■ Task goal: Write the lines from the one containing "Locate an element" through the one containing "Find the location", both included, as a JSON list of strings with one string per line and blank lines skipped. Leave the pictures out.

■ Dataset entries:
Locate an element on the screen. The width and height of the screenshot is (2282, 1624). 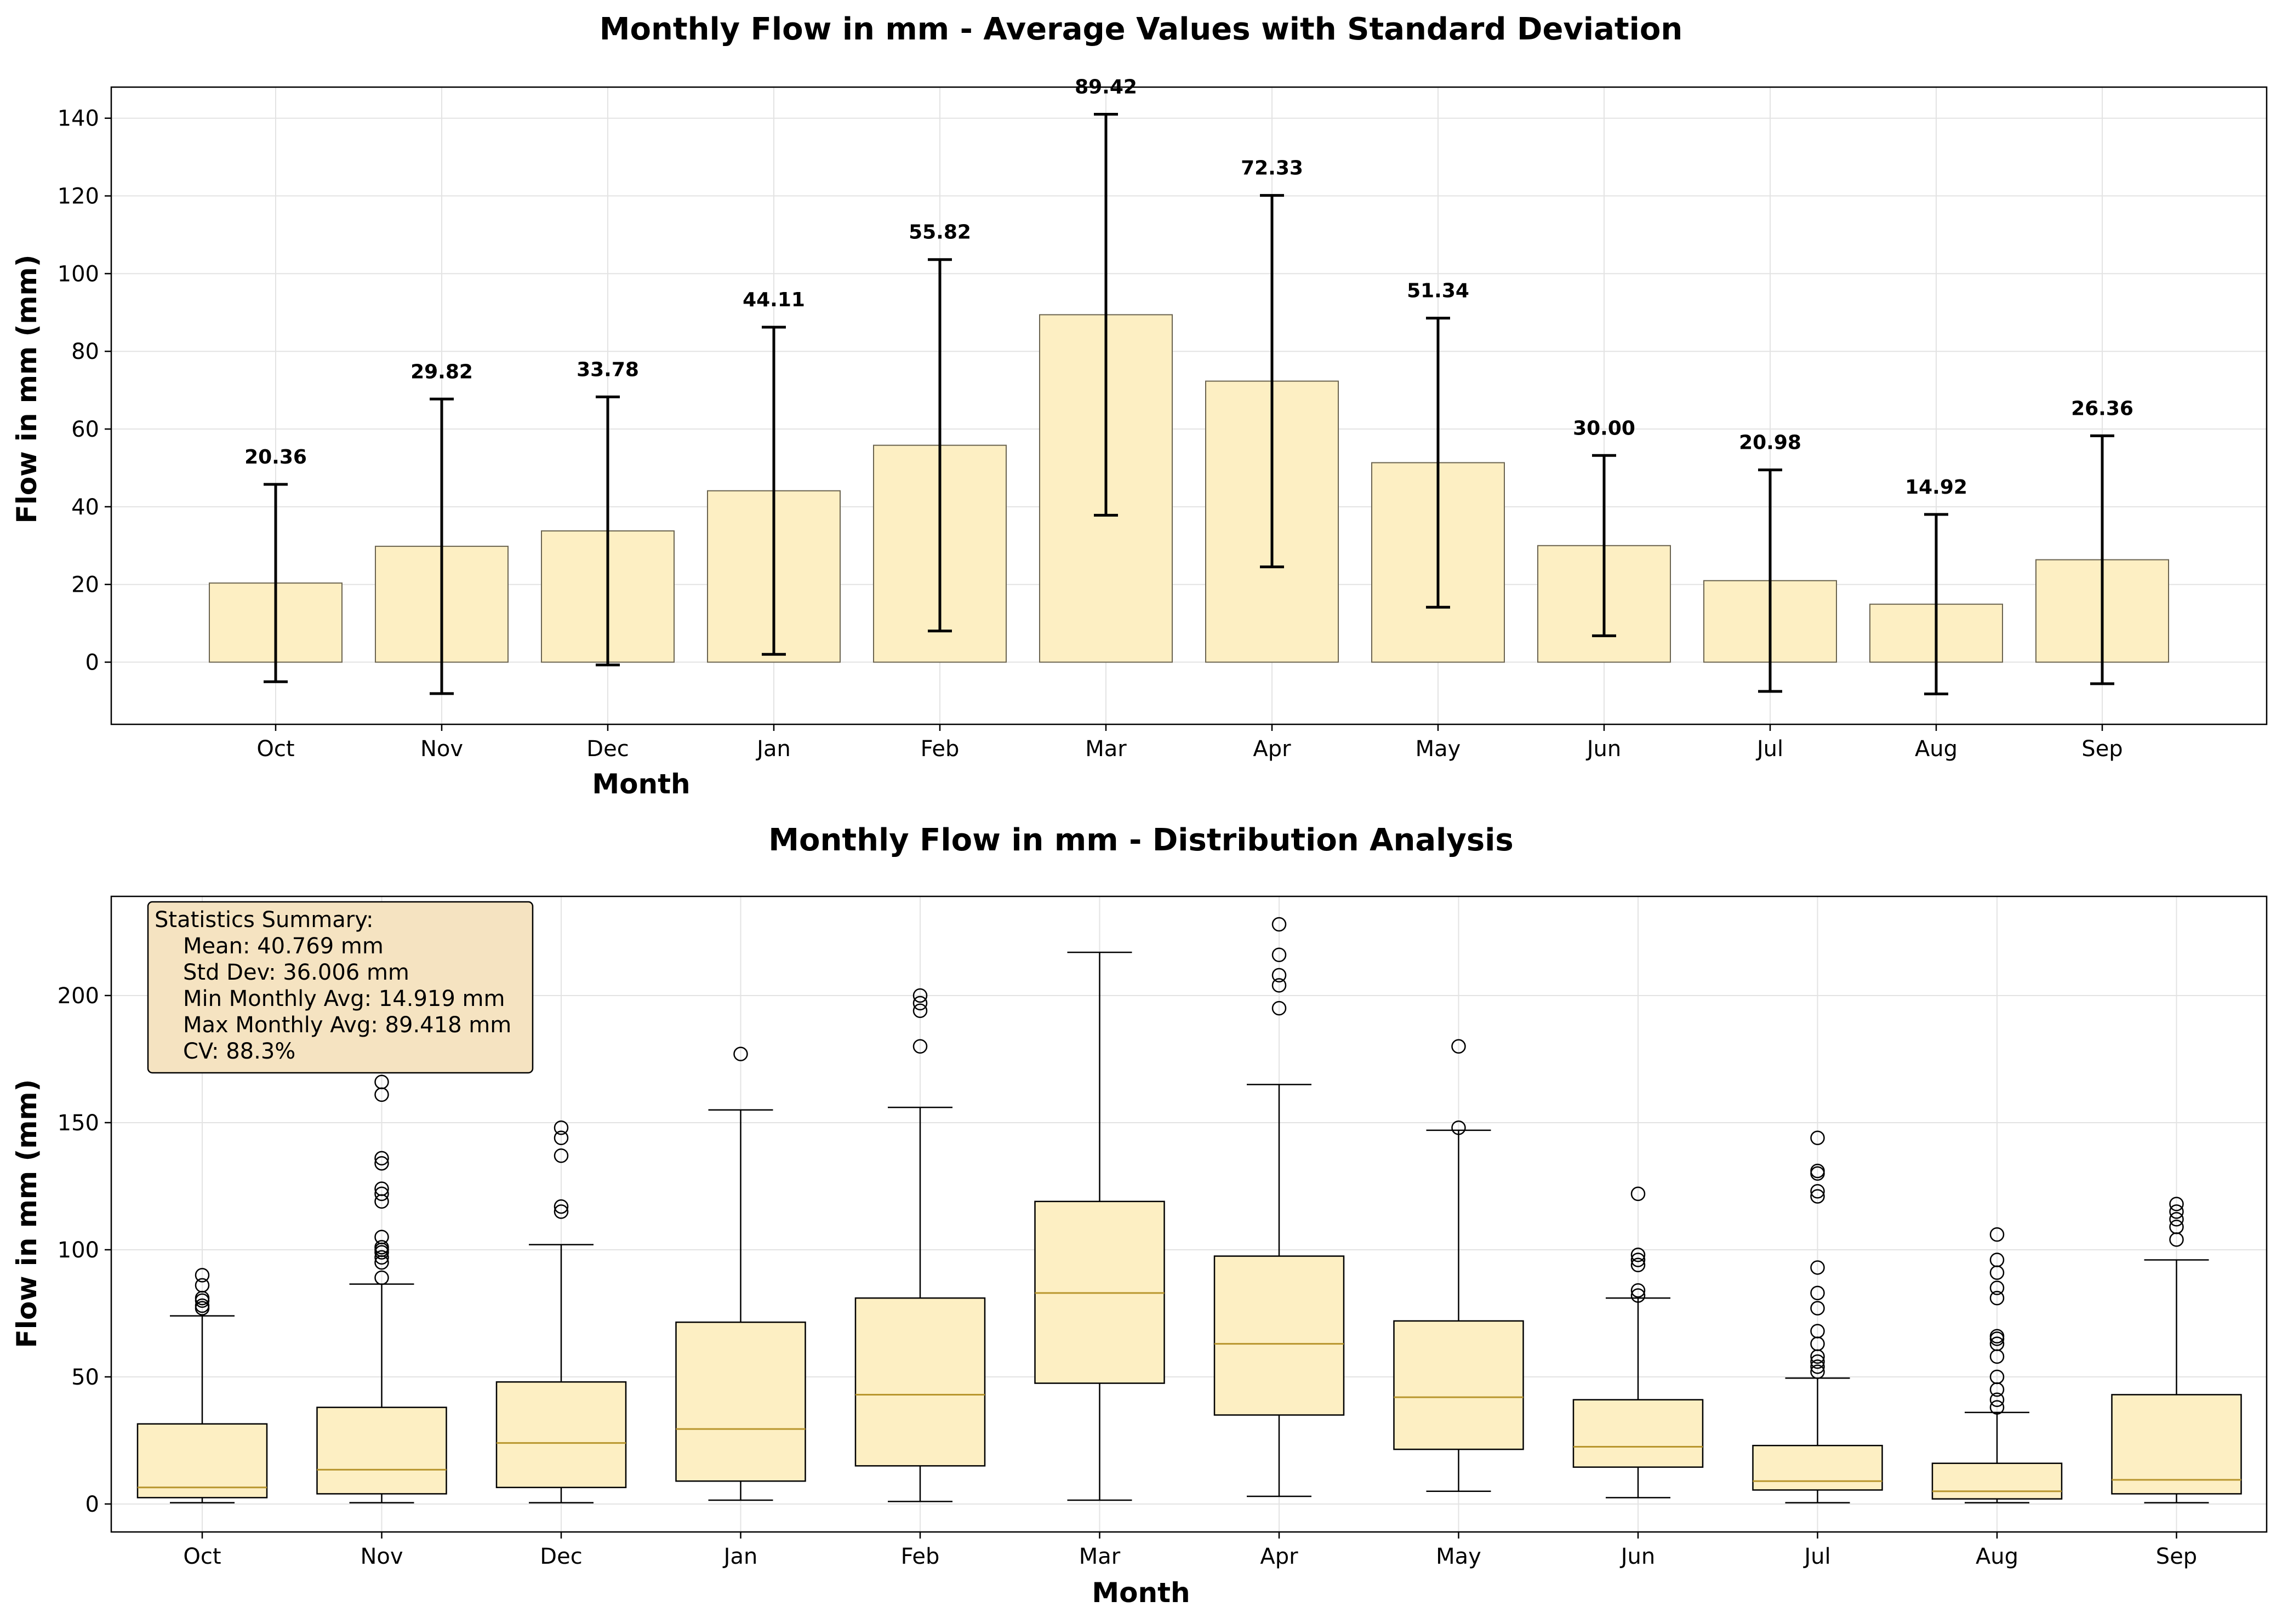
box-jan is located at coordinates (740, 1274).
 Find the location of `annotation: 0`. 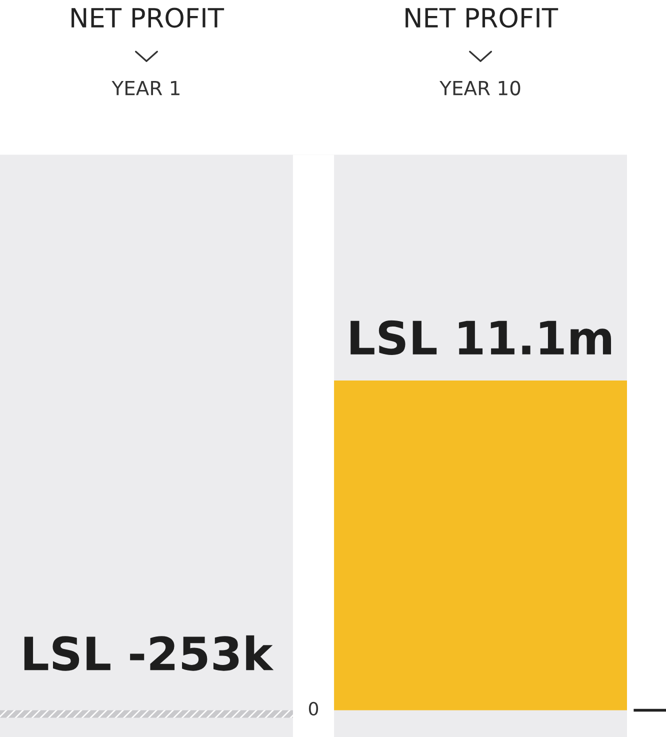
--
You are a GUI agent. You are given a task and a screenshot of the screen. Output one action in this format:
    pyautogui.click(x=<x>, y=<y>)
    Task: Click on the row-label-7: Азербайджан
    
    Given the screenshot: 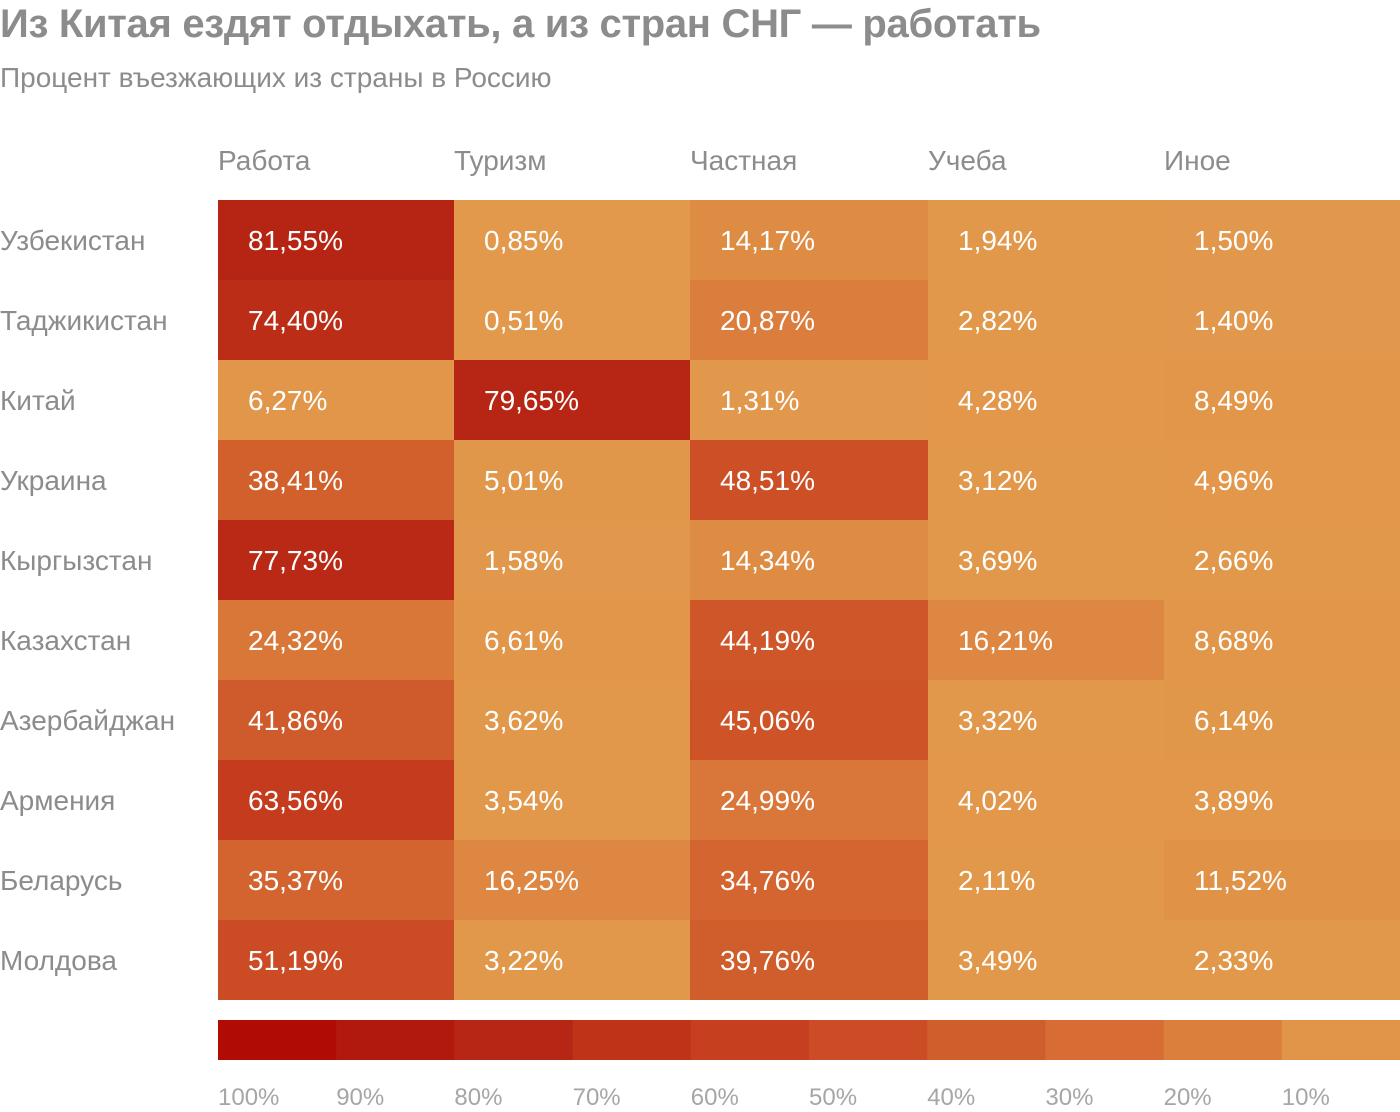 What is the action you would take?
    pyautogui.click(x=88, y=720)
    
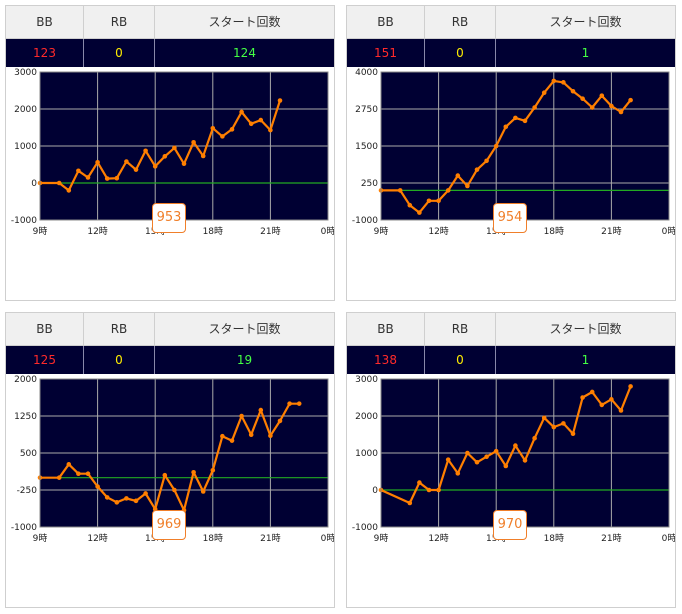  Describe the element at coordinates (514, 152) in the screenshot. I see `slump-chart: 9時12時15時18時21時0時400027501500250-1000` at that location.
* * *
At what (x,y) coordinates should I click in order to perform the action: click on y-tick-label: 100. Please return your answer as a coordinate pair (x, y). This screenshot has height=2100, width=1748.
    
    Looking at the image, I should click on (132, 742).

■ Result of the exercise:
[
  "Locate an element on the screen. The width and height of the screenshot is (2282, 1624). ",
  "box-jan is located at coordinates (740, 1274).",
  " Find the location of `annotation: 0`. "
]